La última vez que hablamos fue en casa de mamá. Pensar que yo había ido con la mejor de las disposiciones, va, como siempre; ni me esperaba lo que pasó.
Sentados a la mesa hablamos de cosas triviales al principio y sin darme cuenta, de pronto hablando sobre otras cosas, llegaron las palabras hirientes de su parte.
No entendí porqué, ¿o sí? ¿Es que hay algo que lleva dentro y que aun no me ha dicho? ¿Hay algo que hice, dije o que se interpretó mal? No lo sé, no puedo saberlo y tampoco voy a pasar tiempo dándole vueltas al motivo porque me quita la energía, me deja exhausta, angustiada y claramente no puedo saber qué pasa en la mente de otros, aunque esos otros sean de mi familia.
Me despedí con un sabor amargo, palpitaciones que me retumbaban en el pecho y las lágrimas a punto de desbordar. Para no hacer una escena y no causarle más pena a mi mamá, me fui.
Después de aquel día, poco a poco la distancia creció entre nosotros y así el tiempo pasó. Hasta que llegó un día especial, muy especial para mí. El día de mi casamiento. Estaba feliz, desbordante de felicidad. Una tibieza habitaba en mi pecho, esa sensación de calor, de hogar, de amor que siento cada día de mi vida que comparto con él y que hoy se deja ver aun mas cuando me miran a los ojos.
Me encuentro frente al espejo, con mi vestido, simple, delicado y tan bello a la vez. En el reflejo veo que la puerta se abre, lentamente y veo un rostro que no esperaba ver.
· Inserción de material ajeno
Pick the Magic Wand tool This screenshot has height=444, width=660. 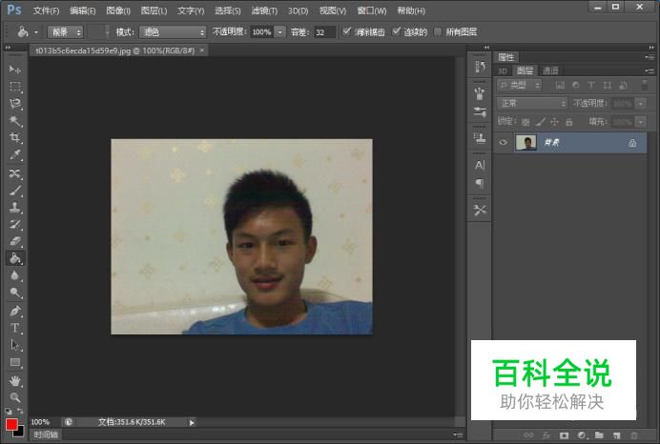pos(15,121)
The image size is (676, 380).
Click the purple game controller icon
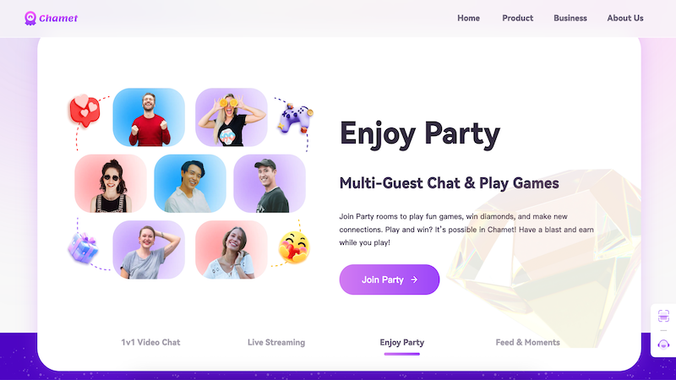click(295, 117)
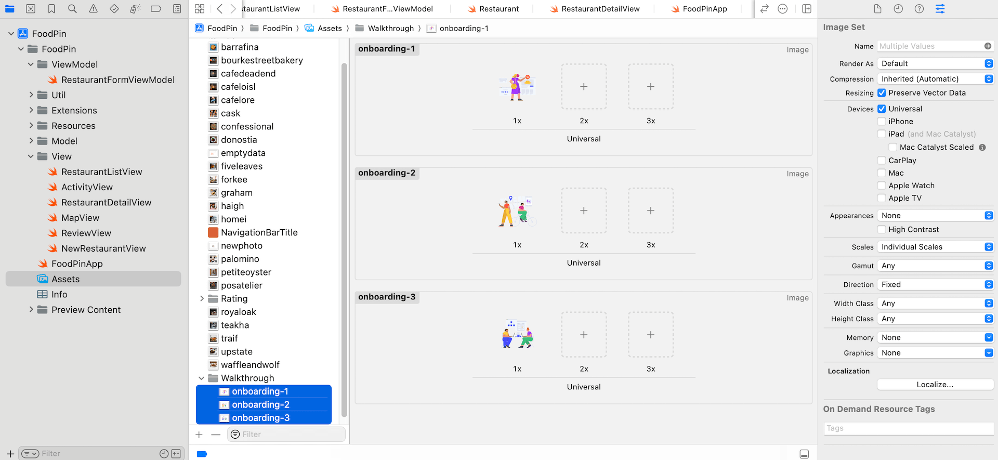
Task: Open the Attributes inspector icon
Action: (940, 9)
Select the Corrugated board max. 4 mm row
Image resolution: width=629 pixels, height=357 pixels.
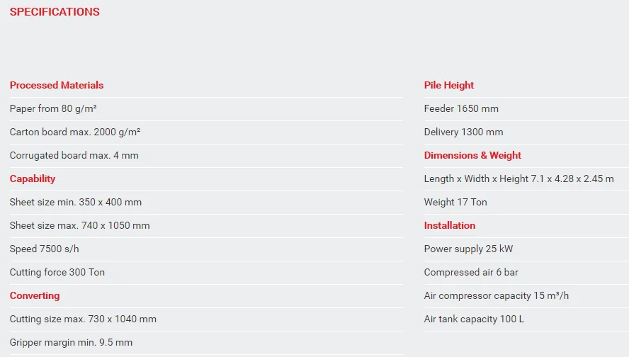(74, 155)
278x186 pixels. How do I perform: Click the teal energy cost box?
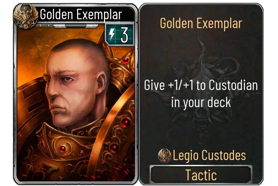[119, 35]
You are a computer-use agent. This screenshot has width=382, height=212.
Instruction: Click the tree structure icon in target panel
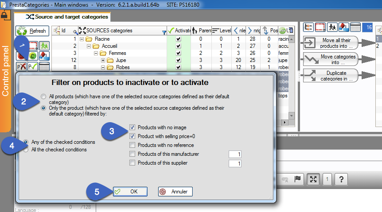[x=308, y=27]
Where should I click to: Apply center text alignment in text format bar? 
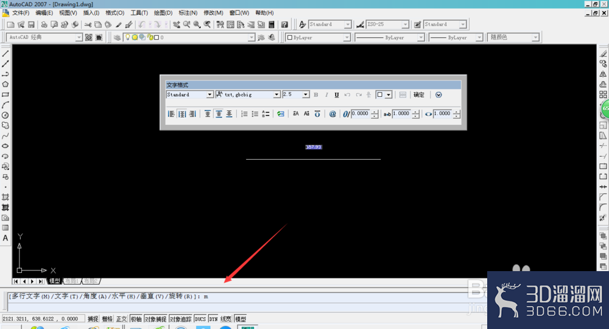(181, 114)
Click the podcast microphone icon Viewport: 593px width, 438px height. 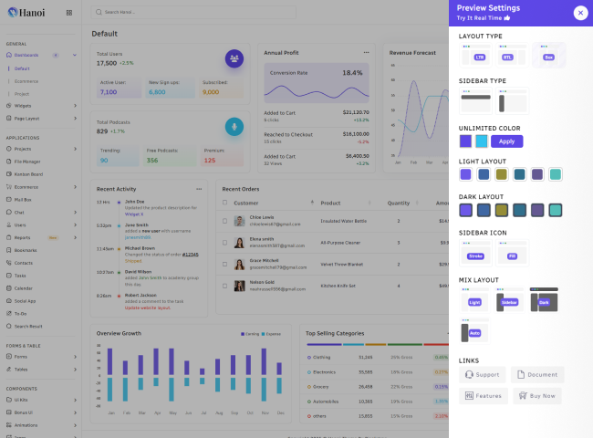(234, 126)
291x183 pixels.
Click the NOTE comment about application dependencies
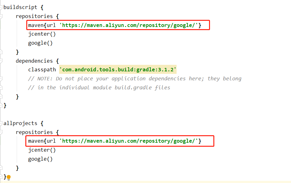click(x=135, y=78)
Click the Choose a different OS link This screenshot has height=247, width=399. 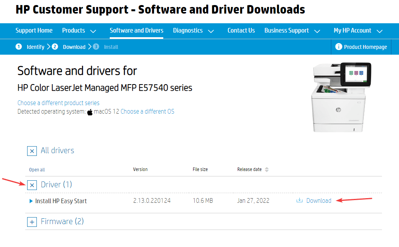(x=147, y=112)
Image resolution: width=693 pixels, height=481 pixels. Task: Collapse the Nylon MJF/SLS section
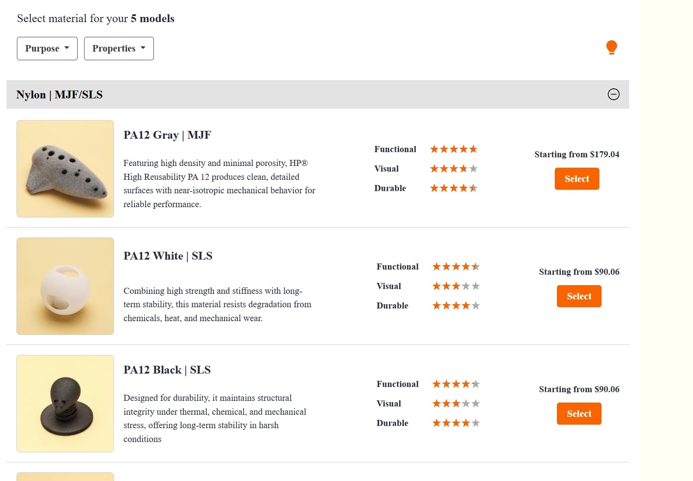(614, 94)
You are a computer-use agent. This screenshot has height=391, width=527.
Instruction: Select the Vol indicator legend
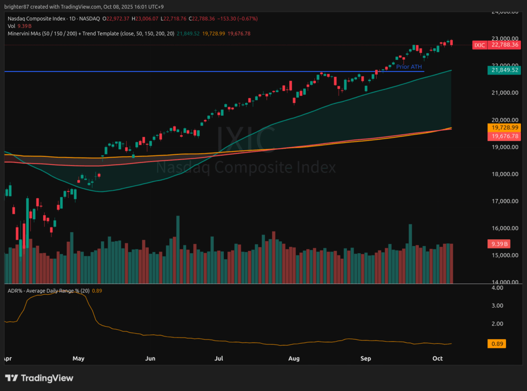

Miro en sus ojos que me recorren completa y veo un atisbo de arrepentimiento, de un no saber qué decir, qué hacer… ¡Estaba tan enojada, tan dolida en realidad!
Noto en su cuello que traga con dificultad y luego carraspea para decir algo… Me parece oír algo, pero en verdad sus palabras se agolpan en su boca y de sus labios brota un “estás hermosa”, suave, breve y trémulo. Luego de eso, solo hay silencio.
Me doy cuenta, cuando lágrimas mojan mis manos, de que ya le he otorgado mi perdón, y me he perdonado a mí misma, por lo que sea que fuera, no tiene importancia. Nos estrechamos en un abrazo conciliador y sanador tan profundo que no percibimos los pasos de nuestra madre al entrar, solo el calor de su cuerpo alrededor de los nuestros.